WhatsApp Local Endpoints Router

PassAudited by ClawScan on May 10, 2026.

Overview

The skill does what it claims—forward WhatsApp text or a QR image to a local HTTP service—but users should understand that message content is sent to that service.

This appears safe if you intentionally run a trusted local service on port 8080 for processing WhatsApp text and QR images. Before installing, verify the local endpoint and BASE_URL setting, and avoid sending private images or messages unless you trust that service.

Findings (3)

Artifact-based informational review of SKILL.md, metadata, install specs, static scan signals, and capability signals.

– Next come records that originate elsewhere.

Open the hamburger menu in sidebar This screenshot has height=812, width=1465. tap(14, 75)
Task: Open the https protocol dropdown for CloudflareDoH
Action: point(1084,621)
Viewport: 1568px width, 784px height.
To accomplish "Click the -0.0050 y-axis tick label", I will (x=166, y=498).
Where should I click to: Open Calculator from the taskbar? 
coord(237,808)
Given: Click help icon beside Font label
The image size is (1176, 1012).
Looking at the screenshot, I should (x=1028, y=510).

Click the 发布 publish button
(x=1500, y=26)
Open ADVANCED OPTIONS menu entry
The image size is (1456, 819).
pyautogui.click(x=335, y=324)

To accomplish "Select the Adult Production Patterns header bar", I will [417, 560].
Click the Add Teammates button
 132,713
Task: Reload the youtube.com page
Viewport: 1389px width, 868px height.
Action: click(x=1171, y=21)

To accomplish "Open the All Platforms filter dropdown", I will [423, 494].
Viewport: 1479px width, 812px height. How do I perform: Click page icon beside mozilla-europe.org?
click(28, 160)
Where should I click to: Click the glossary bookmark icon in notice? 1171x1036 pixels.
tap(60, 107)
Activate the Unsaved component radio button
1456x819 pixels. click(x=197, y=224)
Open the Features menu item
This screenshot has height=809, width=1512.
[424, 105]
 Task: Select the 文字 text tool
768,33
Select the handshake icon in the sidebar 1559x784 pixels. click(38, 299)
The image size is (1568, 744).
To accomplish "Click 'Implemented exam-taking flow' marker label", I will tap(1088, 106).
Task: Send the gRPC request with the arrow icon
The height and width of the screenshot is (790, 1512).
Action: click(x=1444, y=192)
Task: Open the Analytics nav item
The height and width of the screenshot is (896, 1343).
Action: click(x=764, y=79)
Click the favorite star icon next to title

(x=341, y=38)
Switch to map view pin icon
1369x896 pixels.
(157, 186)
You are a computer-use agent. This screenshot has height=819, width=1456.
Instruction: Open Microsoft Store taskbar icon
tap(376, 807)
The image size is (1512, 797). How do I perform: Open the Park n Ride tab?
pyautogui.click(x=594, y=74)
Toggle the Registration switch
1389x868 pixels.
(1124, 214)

ClawScan does not execute the skill or run runtime probes.

What this means

WhatsApp text entered through the skill will be sent to the configured local service for processing.

Why it was flagged

The skill executes a shell script that sends user-provided WhatsApp text to an HTTP endpoint. This is expected for the router purpose and is JSON-encoded, but it is still network-capable tool use.

Skill content
curl --silent --show-error --max-time "$TIMEOUT" ... -X POST "$BASE_URL/process" ... -d "$PAYLOAD"
Recommendation

Only use this skill when you trust the local endpoint and understand what it will do with the submitted text.

What this means

A selected QR image, and any content inside it, may be sent to whatever service BASE_URL points to.

Why it was flagged

The destination defaults to localhost, but it can be changed through BASE_URL, and image files are uploaded to that configured endpoint. This is purpose-aligned but makes the endpoint boundary important.

Skill content
BASE_URL="${BASE_URL:-http://localhost:8080}" ... -F "image=@$ARG"
Recommendation

Verify that BASE_URL is unset or points to a trusted local service before routing private WhatsApp images.

What this means

The skill may fail or behave differently on systems without those tools available.

Why it was flagged

The script depends on bash, python3, and curl, while the registry metadata declares no required binaries. This is not malicious, but the runtime prerequisites are under-declared.

Skill content
#!/usr/bin/env bash ... PAYLOAD="$(python3 - <<'PY' "$ARG" ... curl --silent --show-error
Recommendation

Confirm bash, curl, and python3 are present and expected on the host running the skill.